Another Threat Of Longshore Strike

The threat of widespread strikes by longshore workers is rising again, and this time it’s on the East and Gulf coasts rather than the West Coast.

Contracts for the members of the International Longshoremen’s Association (ILA) are due to expire on September 30. However, the deadline for local contracts to be finalized so an overall master contract covering six years can be negotiated was May 17. The ILA represents about 45,000 dockworkers along the East and Gulf coasts at ports stretching from Maine to Texas.

For months, union members have been signaling their unhappiness about increased dock automation. Earlier this month, the ILA halted talks with the United States Maritime Alliance (USMX), a coalition of longshore industry employers. The union claims Maersk is using automated gate technology that doesn’t require dock labor at the Port of Mobile, Ala., in violation of an existing master contract. The union says it won’t resume talks until that issue is resolved.

ILA President Harold Daggett has said members would strike if a deal is not reached before the current contract expires. He has told locals at New York/New Jersey and Houston to be ready to strike on October 1, the union said. ILA members have not gone on strike since 1977, when a work stoppage lasted 44 days.

A different union, the International Longshore and Warehouse Union (ILWU), represents West Coast longshore workers. It was the ILWU whose strikes and no-shows shut down West Coast ports in 2023. Unlike the ILWU, ILA members make bonuses based on the amount of cargo their ports move, a feature that incentivizes them not to strike. The ILWU has pledged solidarity with the ILA, but it’s unknown if that would extend to a joint strike.

Longshore strikes are always expensive. They have the potential to disrupt supply chains, reshuffle cargo movements all over the country—including the inland waterways—and increase costs to shippers and consumers. When the ILWU struck at its Canadian West Coast Ports for 13 days, the work stoppage resulted in more than $12 billion in cargo stranded at sea. It took months for the backlog of containers to be cleared out. An ILA strike—if one happens—would hit directly in the middle of the harvest season, the peak time for barged grain moving to the Gulf.
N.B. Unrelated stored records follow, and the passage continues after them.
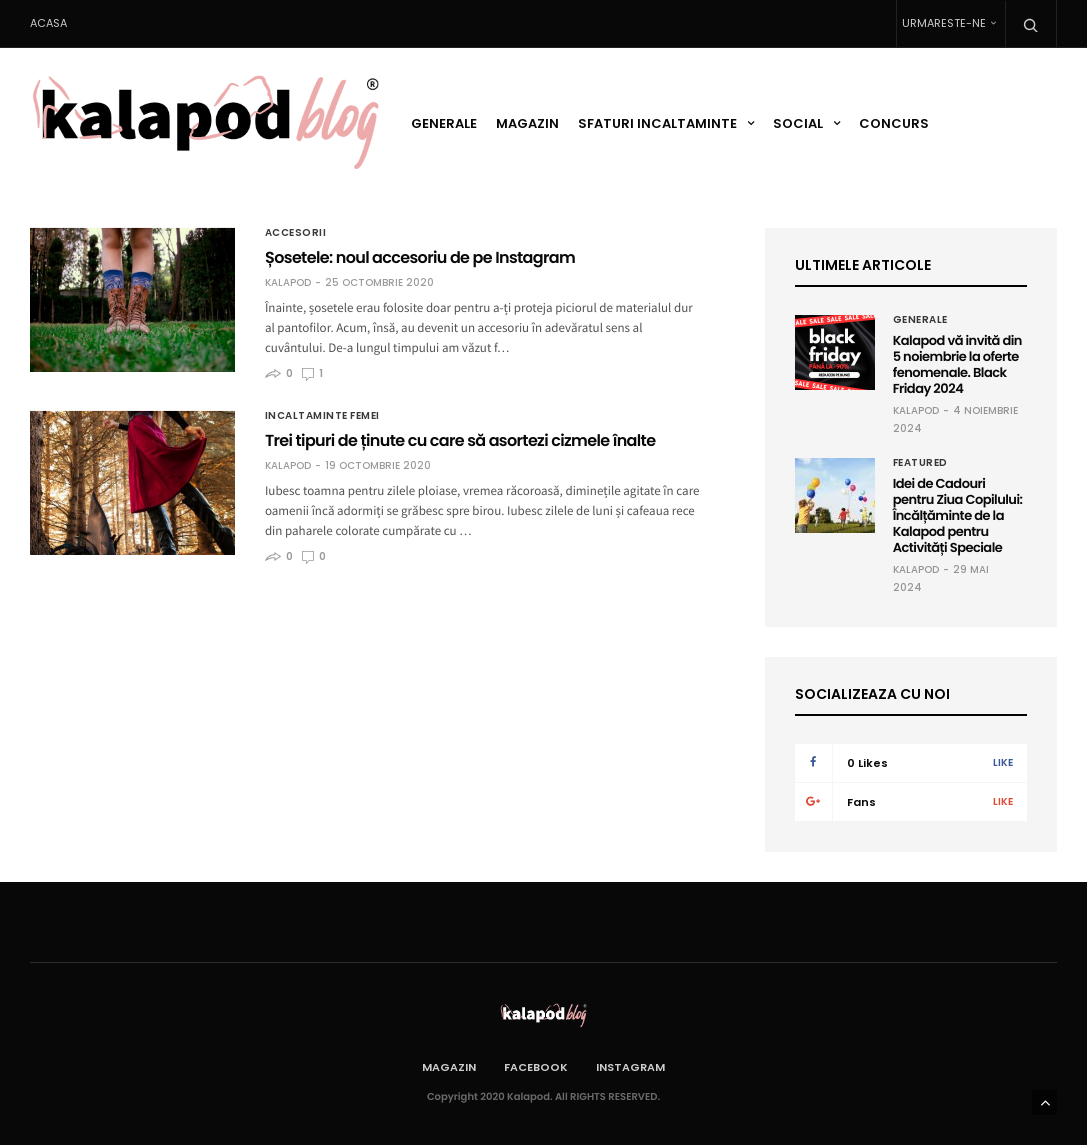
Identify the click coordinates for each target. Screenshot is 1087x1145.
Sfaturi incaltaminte (657, 123)
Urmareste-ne (944, 23)
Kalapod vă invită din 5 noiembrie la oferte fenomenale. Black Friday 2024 (957, 364)
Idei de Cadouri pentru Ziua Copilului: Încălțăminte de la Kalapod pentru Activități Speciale (958, 515)
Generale (444, 123)
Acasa (48, 23)
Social (798, 123)
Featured (920, 463)
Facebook (536, 1067)
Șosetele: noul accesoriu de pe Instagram (420, 257)
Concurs (894, 123)
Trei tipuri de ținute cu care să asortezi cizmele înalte (460, 440)
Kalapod (288, 283)
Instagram (630, 1067)
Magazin (527, 123)
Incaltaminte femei (322, 416)
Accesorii (296, 233)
There are months to go yet, and it’s not unusual for there to be what one logistics publication called “saber-rattling” during tense contract negotiations. However, another potential threat to cargo movements from California is still unresolved: its draconian harbor craft rule that threatens to remove commercial craft, including tugboats, from California waters if they do not install diesel particulate filters on marine engines. That technology is commercially unavailable, untested and a safety risk, and the Coast Guard has refused to examine or certify DPFs.

If worse comes to the worst and an ILA strike converges with California refusing to mitigate its damaging DPF rule, we could be looking at a nightmare scenario for cargo movements and logistics throughout the Marine Transportation System this fall and winter.